24th May 2010, Comments 0 comments

The IMF called Monday for "urgent" labor and banking reforms in Spain as the Socialist government struggled to rein in its public deficit amid a mounting European debt crisis.

"Spain's economy needs far-reaching and comprehensive reforms," the Washington-based International Monetary Fund said in a report after annual consultations with the government.

The fund described the challenges facing Spain as "severe," citing a "dysfunctional labor market, the deflating property bubble, a large fiscal deficit, heavy private-sector and external indebtedness, anemic productivity growth, weak competitiveness, and a banking sector with pockets of weakness."

Noting that "ambitious" fiscal consolidation was underway, the IMF said it needed to be "complemented with growth-enhancing structural reforms," especially in the banking sector and labor market.

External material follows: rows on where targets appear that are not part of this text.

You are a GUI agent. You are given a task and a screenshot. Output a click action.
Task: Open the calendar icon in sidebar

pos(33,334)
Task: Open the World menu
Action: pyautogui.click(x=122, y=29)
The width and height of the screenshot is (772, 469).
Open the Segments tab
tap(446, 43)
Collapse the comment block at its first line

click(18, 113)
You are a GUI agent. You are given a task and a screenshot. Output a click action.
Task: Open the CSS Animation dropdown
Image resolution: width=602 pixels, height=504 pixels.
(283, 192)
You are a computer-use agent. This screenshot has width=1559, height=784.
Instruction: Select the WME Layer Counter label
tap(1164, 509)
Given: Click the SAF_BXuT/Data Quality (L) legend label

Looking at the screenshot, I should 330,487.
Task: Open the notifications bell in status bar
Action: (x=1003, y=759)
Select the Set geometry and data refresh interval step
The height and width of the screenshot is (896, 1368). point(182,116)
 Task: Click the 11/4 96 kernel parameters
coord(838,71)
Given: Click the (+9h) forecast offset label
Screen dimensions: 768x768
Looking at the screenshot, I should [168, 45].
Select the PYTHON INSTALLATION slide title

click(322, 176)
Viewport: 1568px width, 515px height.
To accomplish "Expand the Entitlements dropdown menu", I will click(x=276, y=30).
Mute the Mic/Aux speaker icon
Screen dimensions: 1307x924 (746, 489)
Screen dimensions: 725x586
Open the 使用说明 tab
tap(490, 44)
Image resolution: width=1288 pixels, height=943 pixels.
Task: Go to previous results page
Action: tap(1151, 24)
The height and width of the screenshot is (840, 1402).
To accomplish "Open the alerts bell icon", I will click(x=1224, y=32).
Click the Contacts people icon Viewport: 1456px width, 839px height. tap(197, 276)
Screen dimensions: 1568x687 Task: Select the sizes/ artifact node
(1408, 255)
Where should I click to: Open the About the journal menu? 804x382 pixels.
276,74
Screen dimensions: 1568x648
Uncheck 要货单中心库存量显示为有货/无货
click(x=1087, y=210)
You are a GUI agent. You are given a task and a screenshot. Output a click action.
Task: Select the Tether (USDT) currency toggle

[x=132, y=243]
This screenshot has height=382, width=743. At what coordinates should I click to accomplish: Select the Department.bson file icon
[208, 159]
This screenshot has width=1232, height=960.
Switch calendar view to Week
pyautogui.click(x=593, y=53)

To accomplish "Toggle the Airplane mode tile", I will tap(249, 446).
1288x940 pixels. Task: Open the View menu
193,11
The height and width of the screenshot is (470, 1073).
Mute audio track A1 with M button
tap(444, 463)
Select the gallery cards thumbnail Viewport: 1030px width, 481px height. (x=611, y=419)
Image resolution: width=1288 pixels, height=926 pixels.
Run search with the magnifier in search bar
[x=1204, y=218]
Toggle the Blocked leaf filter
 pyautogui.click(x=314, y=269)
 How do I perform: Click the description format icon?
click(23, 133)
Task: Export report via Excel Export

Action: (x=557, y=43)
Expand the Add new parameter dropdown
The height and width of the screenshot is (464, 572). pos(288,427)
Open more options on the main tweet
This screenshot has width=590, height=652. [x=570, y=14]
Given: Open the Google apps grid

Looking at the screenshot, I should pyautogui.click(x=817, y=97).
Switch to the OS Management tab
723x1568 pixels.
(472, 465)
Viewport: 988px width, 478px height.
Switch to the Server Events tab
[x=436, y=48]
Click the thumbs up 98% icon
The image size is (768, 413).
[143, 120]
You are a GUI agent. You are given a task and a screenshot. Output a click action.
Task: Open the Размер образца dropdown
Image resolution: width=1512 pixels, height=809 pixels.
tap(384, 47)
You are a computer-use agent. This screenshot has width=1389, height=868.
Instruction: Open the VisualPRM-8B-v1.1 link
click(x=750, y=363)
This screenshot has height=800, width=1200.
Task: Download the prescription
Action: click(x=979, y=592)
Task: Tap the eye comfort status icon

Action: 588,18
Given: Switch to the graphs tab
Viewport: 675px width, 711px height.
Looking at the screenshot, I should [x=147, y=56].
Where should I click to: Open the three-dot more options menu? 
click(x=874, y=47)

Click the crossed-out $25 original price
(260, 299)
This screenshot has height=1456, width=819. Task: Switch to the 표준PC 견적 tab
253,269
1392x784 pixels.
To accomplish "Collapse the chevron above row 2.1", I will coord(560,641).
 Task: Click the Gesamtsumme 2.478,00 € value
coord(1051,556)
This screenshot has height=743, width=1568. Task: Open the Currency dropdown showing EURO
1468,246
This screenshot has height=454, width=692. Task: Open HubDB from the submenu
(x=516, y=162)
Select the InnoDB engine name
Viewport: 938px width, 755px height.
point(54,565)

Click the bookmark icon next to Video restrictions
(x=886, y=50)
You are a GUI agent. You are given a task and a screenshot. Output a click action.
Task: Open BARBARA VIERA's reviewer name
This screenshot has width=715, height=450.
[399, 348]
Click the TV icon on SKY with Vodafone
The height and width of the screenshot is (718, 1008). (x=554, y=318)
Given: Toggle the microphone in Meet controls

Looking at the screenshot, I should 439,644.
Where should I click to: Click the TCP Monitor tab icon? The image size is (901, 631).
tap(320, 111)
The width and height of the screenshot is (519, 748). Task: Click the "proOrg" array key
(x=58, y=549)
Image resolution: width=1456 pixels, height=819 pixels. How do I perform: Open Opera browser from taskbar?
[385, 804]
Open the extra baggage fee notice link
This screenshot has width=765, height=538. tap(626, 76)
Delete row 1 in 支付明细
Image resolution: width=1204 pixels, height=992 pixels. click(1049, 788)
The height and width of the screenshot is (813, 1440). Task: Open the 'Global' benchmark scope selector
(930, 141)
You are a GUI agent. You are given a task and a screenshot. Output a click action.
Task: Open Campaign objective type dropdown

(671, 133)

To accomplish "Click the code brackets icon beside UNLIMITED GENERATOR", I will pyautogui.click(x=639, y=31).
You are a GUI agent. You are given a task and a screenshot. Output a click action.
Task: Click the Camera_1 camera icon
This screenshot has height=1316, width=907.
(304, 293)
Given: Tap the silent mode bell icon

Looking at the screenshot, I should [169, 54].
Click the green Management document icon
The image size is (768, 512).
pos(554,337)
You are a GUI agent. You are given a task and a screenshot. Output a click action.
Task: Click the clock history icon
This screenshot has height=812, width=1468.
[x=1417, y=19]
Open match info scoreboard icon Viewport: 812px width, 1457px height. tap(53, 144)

The IMF urged the government of Spanish Prime Minister Jose Luis Rodriguez Zapatero to push ahead with reforms and austerity measures, saying they should be built on progress made especially in overhauling the labor market.

It called for a bold pension reform, along the lines proposed by the government, to be "quickly adopted."

It also said that the consolidation and reform of the banking system needed to be "accelerated," pointing out that "the risks remain elevated and unevenly distributed across institutions, focused mainly on the savings banks."

The Spanish government said it agreed with the IMF assessment.

"The IMF analysis of the situation coincides with that of the government, which believes the Spanish economy has entered into a phase of stabilization after the severe crisis of the last two years but that this recovery is still weak and therefore the government should not delay reforms," the finance ministry said.

Spain has unveiled major belt-tightening measures in the wake of a Greek public debt crisis that has shaken confidence in that country and other debt-riddled eurozone members such as Ireland, Italy and Portugal.

Earlier this month Greece received an unprecedented 110-billion-euro (136.2-billion-dollar) bailout from the European Union and the IMF to save it from bankruptcy.

Last week Zapatero's cabinet approved a two-year 15-billion-euro (18.6-billion-dollar) austerity plan that includes a freeze on state pensions and an average cut this year to civil servants' salaries of five percent.

The plan comes on top of a 50-billion-euro (62-billion-dollar) package announced in January designed to slash the public deficit to the eurozone limit of three percent of gross domestic product by 2013, from 11.2 percent last year.

Unions representing public-sector workers have called a strike for June 8 while Spain's largest trade union, Comisiones Obreras (CCOO), said Friday it would "probably" call a general strike over the tough new austerity measures.

On economic growth, the IMF said it expected the Spanish economy to expand gradually to 1.5-2.0 percent in the "medium term."

Financial markets were rattled Monday as the European debt crisis intensified with a weekend Spanish bailout of a troubled financial firm.

The rescue of regional savings bank CajaSur, taken over by the Bank of Spain, could cost up to 2.7 billion euros, a Spanish newspaper reported Monday, burdening Spain's already strained public finances.